Bill Leak is a cartoonist, who did a cartoon highlighting the dismal state of some dysfunctional familes in central Australia. I can’t show you that cartoon and we can’t discuss appalling crime statistics nor why  “women of a certain ethnic group are 30 times (or 80 times) more likely to be beaten and hospitalized.”  Two women die every week but we can’t talk about the problem of people who stomp on someone else’s head because words might offend someone.)

Censored, Bill Leak Cartoon, SEction 18C, Human Rights Commission.

(You can see that cartoon at the Daily Telegraph).

Steyn points out that some Australians think that there are higher priorities than removing 18C, but I’m with him, all freedoms start with free speech. Until we get rid of 18C we can’t even discuss other problems.

The Human Rights Commission (HRC) takes $25 million dollars a year from Australians to stop people talking.

 Steyn — The point of the HRC is to shut people up. His advice is not to defend or debate the forbidden topic, but to make the HRC the topic:

I hope The Australian won’t compound that mistake by vigorously defending the cartoon on its merits. When Maclean’s and I ran afoul of the equivalent Canadian law – Section 13 – over a book excerpt from America Alone, the most important decision we made was not to defend the content of the piece: the facts, the quotes, the statistics, the conclusions, etc. Our opponents were not disputing our position; they were disputing our right to have a position.

Likewise, Mr Leak’s opponents are not attempting to engage him in debate; they’re attempting to close down the debate.
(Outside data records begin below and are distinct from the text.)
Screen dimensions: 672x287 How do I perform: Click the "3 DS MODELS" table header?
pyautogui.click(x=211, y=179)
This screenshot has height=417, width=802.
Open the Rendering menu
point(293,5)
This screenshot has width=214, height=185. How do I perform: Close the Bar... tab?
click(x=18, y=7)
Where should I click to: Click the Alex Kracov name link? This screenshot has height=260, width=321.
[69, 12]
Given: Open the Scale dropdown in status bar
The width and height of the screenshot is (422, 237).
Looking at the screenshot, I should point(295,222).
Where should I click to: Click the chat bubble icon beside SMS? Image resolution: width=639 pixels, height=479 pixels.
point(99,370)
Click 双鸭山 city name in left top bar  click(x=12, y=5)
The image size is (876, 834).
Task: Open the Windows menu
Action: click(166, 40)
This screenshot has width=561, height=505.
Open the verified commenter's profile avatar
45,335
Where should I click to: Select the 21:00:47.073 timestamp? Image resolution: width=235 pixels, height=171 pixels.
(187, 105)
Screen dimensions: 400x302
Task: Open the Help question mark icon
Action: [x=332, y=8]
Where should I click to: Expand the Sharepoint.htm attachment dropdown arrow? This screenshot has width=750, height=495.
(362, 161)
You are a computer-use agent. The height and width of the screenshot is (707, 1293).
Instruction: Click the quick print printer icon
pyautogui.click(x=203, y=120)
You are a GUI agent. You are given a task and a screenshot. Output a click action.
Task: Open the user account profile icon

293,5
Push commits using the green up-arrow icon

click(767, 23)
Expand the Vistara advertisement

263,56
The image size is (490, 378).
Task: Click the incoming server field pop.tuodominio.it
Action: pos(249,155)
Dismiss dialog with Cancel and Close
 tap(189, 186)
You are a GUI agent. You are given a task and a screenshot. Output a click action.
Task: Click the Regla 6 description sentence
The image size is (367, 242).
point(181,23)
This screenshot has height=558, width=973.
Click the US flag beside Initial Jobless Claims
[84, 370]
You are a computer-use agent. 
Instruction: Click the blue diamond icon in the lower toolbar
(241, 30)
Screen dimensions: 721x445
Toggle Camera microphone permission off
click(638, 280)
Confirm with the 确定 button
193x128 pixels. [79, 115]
And there’s no point getting in a debate with someone whose only argument is “Shut up – or else.”

In that sense, the Australian “human rights” regime and the Charlie Hebdo killers are merely different points on the same continuum: They’re both in the shut-up business, and they shut you up pour encourager les autres. They know that, for every cartoonist they silence, a thousand more will never peep up in the first place.

So this isn’t a debate about aboriginal policy or Islamic imperialism or anything else. It’s a debate about whether we’re free to debate. I take the view that the Australian state, like the Canadian state, should not be in the shut-up business. And, when they are, it’s they who are the issue, not you. When it’s a contest between a book or cartoon, on the one hand, and, on the other, a guy who says, “You can’t say that!”, it’s the latter who’s on trial. If you’re on the side that’s saying “Shut up!”, you’re on the wrong side.

[UPDATE: The sleazy tone-deaf Australian “Race Discrimination” Commissar, Tim Soutphommasane, confirms my point with the usual bland evasions of his totalitarian bureaucracy:

Cartoons will be subject to all matter of public debate. It’s a healthy part of our democracy that we have that debate.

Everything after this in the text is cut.